Отрывок →
Все оперные критики обеих столиц занимают примерно половину одного ряда партера. Вот цель усилий постановщиков новой русской оперы — понравится испорченному вкусу двадцати пяти человек. А дальше — целый зал обыкновенных людей, не знатоков и не профанов, которые что-то видели, что-то слышали, что-то читали. Им не нужны пряности, им нужна вкусная и здоровая пища, которую для них припасли когда-то Глинка и Римский-Корсаков. Они пришли на русскую оперу — и звуки, которые они услышат, наверное, совпадут с желаемым. Но не действие. То, что происходит на сцене, — фантастично полной своей бессмысленностью.

«Иван Сусанин» Глинки, постановка и оформление Дмитрия Чернякова. Спектакль начинается с того, что Сусанин строгает доску рубанком, а сверху висит чешская трехрожковая люстра. Все детали (хлипкие дачные двери, к примеру) указывают — перед нами шесть соток времен Брежнева. На сцене — белый гипсовый муляж рогатого лося, типа как в пансионате «Заря» советских времен. Так, но если перед нами шесть соток и 74 год, то кто захватил Кремль? Там ведь у Глинки — поляки. Скажете тоже — поляки, не поляки, а так… вообще кто-то. Художественные образы врагов.

 — Но Смутное время… — начинаете вы терять разум. — Было же Смутное время, польское нашествие, был костромской крестьянин Сусанин, были Минин и Пожарский, все это было…

 — Да ладно вам, — усмехается кто-то. — Чего еще все это старье трепать? Какое такое ополчение, ничего этого не было. Сидят придурки, бывшие совки на шести сотках в ветхом тряпье, и все. Рабы и дураки.

Вот как хотите, Марина, но я это — ненавижу. Взять здоровую, аппетитную, пышную как свежий хлеб оперу, где все устройство-то здоровое, бодрое, побуждающее к величавому и полнозвучному существованию, — и превратить в скучное, некрасивое, бессмысленное, противное отсутствием всякой системы нравственных ценностей зрелище. Такое впечатление, кстати, что у Чернякова — цветоаномалия, так омерзителен его черно-серо-белый мир. Если для человека война 1612 года, Смутное время, из которого ценой великого подвига когда-то выбрался народ, и сам этот народ, и прошлое России — все это пустой звук, то пусть этот человек напишет красно-золотыми буквами на стене своей новой квартиры, которую он купил на гонорары от издевательства над классикой: НЕ СТАВЬ ГЛИНКУ! ЗАБУДЬ ПРО ОСТРОВСКОГО! ВООБЩЕ ОТОЙДИ ОТ РУССКОЙ ОПЕРЫ И РУССКОЙ ДРАМЫ!

Знаете, Марина, когда только открылся занавес и я увидела, как Сусанин строгает доску, я выругалась тихо и сказала — ну, пошла, блин, режиссура. Я сразу хотела уйти. Поскольку творчество Чернякова я возненавидела с первого взгляда, со «Сказания о граде Китеже» Римского-Корсакова, которое режиссер поставил пару лет назад. Там было абсолютно то же самое — народ в новостройках и на шести сотках, убогая серая толпа, ничтожные герои, тусклые вылинявшие краски, птицы Сирин, Гамаюн и Феникс — в виде замотанных в платки баб. У Чернякова начисто отшиблено эстетическое чувство национального. Он не понимает и не чувствует прелести русских мифов, сказок, чудных легенд, их самоцветной красочности, их обаяния. Он помнит, наверное, свое детство на убогой даче — про это и ставит. Такой реалист. Может, все-таки тогда взять для «творчества» Петрушевскую, Сорокина, еще чего-нибудь — но оставить на веки вечные Римского-Корсакова и Глинку в покое? Они заслужили.

Что сделать →
[1] Выпишите из текста об операх в постановке Чернякова фрагмент между «Вот как хотите, Марина, но я это —» и «ОПЕРЫ И РУССКОЙ ДРАМЫ!» включительно.
[2] Продолжите текст об операх в постановке Чернякова, начав сразу после его последнего предложения.

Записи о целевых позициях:
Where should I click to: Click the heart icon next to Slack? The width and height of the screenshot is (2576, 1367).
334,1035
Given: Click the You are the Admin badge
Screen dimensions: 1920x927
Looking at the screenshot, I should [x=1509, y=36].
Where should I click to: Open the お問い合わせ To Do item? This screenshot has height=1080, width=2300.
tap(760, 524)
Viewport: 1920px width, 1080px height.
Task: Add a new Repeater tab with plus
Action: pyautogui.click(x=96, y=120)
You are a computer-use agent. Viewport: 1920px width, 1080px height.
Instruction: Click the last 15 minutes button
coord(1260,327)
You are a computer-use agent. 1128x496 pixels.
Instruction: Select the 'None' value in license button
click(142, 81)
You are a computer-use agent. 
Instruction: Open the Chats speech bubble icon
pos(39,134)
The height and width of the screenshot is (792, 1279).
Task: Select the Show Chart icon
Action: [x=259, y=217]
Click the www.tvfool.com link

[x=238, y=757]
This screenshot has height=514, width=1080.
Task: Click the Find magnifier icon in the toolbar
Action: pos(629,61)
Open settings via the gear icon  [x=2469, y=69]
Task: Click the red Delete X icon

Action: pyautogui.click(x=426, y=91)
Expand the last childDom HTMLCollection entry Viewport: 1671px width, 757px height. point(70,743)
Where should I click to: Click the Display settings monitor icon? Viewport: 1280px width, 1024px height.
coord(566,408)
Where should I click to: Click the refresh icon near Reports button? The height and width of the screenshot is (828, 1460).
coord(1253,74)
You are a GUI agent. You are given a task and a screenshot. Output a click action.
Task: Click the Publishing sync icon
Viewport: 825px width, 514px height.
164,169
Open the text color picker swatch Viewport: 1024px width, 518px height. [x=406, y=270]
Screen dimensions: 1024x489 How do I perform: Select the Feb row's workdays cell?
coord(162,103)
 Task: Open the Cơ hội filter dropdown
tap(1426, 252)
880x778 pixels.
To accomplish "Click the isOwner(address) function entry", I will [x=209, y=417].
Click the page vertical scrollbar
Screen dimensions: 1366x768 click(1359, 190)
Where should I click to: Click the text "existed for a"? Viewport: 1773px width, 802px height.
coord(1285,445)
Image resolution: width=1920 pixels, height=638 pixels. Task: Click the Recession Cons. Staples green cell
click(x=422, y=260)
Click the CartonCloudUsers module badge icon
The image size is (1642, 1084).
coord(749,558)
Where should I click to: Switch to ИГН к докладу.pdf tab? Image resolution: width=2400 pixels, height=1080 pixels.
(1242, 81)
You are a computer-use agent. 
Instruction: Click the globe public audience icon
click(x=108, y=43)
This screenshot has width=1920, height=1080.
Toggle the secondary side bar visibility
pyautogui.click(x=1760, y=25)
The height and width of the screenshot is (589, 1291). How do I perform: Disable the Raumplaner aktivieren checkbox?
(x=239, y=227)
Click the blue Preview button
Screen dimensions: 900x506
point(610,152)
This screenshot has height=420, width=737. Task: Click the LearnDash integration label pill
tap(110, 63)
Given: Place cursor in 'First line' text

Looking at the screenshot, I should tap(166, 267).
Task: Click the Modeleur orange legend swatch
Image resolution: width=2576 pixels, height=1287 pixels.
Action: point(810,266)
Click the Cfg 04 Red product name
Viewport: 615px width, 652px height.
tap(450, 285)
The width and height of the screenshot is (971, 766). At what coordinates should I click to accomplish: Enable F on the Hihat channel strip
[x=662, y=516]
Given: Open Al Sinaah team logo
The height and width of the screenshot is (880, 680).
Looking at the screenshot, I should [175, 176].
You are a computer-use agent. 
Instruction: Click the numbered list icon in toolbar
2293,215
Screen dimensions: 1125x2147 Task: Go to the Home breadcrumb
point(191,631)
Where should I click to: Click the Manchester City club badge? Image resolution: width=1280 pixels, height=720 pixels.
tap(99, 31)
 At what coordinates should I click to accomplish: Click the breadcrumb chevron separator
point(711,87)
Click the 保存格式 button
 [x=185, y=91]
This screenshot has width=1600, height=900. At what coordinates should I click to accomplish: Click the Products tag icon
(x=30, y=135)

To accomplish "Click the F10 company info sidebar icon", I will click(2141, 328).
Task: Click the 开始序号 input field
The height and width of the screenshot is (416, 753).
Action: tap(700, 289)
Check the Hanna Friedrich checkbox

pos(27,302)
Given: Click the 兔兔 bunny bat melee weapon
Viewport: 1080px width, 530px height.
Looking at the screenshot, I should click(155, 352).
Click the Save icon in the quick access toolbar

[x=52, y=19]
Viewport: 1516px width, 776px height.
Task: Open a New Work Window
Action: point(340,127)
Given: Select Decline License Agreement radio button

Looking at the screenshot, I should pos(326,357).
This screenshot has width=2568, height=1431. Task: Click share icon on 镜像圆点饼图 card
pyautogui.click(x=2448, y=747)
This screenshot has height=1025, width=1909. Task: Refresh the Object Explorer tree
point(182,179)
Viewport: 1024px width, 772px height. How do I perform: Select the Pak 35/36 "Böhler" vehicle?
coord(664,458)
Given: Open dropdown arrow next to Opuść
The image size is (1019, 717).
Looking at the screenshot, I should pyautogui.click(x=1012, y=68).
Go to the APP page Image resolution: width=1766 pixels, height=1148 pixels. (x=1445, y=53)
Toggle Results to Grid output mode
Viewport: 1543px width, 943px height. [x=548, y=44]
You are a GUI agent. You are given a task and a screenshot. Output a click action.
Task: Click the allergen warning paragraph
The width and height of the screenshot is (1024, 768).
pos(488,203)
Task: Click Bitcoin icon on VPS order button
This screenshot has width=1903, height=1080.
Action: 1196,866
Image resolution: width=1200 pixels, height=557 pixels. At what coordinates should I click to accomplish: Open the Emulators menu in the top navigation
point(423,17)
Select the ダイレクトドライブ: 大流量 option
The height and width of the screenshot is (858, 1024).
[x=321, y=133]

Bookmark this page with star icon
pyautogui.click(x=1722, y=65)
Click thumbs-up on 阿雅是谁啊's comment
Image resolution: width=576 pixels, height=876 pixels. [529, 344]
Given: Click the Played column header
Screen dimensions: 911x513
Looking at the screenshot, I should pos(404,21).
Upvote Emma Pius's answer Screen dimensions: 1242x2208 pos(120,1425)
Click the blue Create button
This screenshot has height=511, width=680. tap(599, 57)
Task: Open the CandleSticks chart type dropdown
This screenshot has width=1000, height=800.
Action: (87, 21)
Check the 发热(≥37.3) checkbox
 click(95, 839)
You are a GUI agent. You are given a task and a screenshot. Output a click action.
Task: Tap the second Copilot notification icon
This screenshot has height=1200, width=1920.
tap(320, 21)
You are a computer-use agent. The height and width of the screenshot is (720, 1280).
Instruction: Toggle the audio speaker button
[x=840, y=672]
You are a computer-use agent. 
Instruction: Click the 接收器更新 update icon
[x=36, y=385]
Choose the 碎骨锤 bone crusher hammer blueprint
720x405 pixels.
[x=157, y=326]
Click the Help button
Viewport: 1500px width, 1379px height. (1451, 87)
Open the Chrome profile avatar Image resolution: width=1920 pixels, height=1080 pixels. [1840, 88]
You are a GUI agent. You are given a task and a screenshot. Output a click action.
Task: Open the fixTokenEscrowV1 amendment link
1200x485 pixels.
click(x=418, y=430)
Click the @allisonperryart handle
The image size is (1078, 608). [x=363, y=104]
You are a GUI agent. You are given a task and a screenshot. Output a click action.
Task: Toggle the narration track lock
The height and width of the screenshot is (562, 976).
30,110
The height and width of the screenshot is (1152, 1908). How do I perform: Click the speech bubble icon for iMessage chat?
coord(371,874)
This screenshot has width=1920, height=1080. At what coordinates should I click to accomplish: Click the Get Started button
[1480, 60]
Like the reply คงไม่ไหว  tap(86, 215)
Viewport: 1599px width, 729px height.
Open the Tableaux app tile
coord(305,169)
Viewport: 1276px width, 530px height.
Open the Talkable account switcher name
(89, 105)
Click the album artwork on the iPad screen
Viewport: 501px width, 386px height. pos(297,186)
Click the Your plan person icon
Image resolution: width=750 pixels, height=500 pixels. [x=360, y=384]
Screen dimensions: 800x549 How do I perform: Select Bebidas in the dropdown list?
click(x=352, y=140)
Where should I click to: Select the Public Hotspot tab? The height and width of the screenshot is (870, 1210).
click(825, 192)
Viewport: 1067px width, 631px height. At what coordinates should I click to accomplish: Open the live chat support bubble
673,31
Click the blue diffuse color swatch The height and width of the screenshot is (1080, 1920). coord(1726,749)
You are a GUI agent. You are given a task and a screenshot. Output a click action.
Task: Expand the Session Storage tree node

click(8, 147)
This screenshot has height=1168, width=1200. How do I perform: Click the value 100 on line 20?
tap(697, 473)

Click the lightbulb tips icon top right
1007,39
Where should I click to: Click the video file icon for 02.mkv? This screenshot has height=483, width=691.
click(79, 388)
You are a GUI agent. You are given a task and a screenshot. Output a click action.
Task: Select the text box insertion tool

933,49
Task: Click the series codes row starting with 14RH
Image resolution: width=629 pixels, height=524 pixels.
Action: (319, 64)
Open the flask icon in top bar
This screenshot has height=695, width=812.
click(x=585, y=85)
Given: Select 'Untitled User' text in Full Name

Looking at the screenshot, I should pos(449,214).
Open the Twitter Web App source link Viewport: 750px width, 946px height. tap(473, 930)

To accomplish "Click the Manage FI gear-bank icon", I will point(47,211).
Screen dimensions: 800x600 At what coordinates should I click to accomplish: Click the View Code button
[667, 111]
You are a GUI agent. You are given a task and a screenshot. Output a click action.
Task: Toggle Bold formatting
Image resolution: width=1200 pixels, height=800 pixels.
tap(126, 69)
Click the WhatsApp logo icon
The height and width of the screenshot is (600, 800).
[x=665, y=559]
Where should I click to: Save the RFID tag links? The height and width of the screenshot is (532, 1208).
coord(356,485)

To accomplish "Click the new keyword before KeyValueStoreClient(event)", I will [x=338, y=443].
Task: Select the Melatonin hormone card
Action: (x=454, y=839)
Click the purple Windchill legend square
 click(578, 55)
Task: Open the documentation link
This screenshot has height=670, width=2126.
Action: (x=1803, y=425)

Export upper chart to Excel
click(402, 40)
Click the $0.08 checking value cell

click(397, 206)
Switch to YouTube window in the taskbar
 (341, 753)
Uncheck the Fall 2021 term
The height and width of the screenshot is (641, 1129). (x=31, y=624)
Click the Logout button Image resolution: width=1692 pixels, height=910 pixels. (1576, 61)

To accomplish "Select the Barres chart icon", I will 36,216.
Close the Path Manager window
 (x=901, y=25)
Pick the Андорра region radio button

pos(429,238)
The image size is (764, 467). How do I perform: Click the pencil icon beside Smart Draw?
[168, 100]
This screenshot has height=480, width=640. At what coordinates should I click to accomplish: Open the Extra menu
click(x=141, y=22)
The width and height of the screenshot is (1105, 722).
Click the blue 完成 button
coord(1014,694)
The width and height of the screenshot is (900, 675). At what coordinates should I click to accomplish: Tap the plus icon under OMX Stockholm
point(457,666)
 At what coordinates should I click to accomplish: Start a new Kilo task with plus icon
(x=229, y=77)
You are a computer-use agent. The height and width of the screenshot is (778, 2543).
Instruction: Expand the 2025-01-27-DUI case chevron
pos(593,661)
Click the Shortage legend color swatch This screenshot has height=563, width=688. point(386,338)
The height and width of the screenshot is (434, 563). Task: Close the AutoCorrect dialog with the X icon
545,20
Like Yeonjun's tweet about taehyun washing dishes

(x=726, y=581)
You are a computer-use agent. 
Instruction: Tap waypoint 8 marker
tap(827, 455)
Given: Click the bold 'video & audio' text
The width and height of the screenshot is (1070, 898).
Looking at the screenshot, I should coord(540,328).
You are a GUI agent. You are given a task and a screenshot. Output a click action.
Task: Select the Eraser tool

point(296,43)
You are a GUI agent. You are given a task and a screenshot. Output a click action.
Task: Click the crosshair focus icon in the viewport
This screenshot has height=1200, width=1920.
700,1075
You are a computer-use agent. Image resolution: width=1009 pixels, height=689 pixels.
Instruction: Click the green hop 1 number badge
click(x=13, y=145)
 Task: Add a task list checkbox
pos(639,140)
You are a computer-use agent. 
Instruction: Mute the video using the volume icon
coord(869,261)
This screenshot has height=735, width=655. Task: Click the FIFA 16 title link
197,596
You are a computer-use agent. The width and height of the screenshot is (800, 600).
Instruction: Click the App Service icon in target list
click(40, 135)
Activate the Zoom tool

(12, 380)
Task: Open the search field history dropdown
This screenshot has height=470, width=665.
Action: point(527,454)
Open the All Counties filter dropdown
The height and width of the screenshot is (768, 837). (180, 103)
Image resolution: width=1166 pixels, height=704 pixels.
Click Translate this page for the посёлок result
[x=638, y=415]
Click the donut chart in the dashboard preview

Ответы к заданиям →
[1]
Вот как хотите, Марина, но я это — ненавижу. Взять здоровую, аппетитную, пышную как свежий хлеб оперу, где все устройство-то здоровое, бодрое, побуждающее к величавому и полнозвучному существованию, — и превратить в скучное, некрасивое, бессмысленное, противное отсутствием всякой системы нравственных ценностей зрелище. Такое впечатление, кстати, что у Чернякова — цветоаномалия, так омерзителен его черно-серо-белый мир. Если для человека война 1612 года, Смутное время, из которого ценой великого подвига когда-то выбрался народ, и сам этот народ, и прошлое России — все это пустой звук, то пусть этот человек напишет красно-золотыми буквами на стене своей новой квартиры, которую он купил на гонорары от издевательства над классикой: НЕ СТАВЬ ГЛИНКУ! ЗАБУДЬ ПРО ОСТРОВСКОГО! ВООБЩЕ ОТОЙДИ ОТ РУССКОЙ ОПЕРЫ И РУССКОЙ ДРАМЫ!

[2]
«Снегурочка» Римского-Корсакова, постановка Александра Галибина, художник Георгий Цыпин. Пролог. В прологе должны быть, по идее, леший и птицы, ждущие Весну. Открывается занавес. Мы видим треснувший фасад многоэтажного дома, Лешего-бомжа с газетой в руке и стайку непонятных существ в белых носатых масках (в программке обозначено — «слепцы»). Понятно? Никакого вам Берендеева царства, никакой поэзии, никаких сказок и мечтаний. Живете на помойке, уроды, — и вот вам уродская «Снегурочка». Агрессия самоутверждения художника Цыпина обрушилась и на оперу, и на режиссера, и на зрителя без всякой пощады. Пролог — где встречаются Мороз и Весна — сыгран и оформлен в стиле Будапештской оперетты 70-х годов (фраки, декольте, блестки, перья), но дальше идут поистине марсианские хроники. В небе висит эллипс ядовито-желтого цвета, статисты носят на головах небольшие избушки, народ пляшет в маскарадных костюмах кислотных расцветок   - пестро-лиловое, зеленое, лимонное. Ничего похожего на цвета, принятые в русских народных костюмах, нет   — торжествует боевая раскраска из неведомой демонической галактики, откуда, может быть, родом наш художник. Но за что, за какие грехи мы должны все это смотреть?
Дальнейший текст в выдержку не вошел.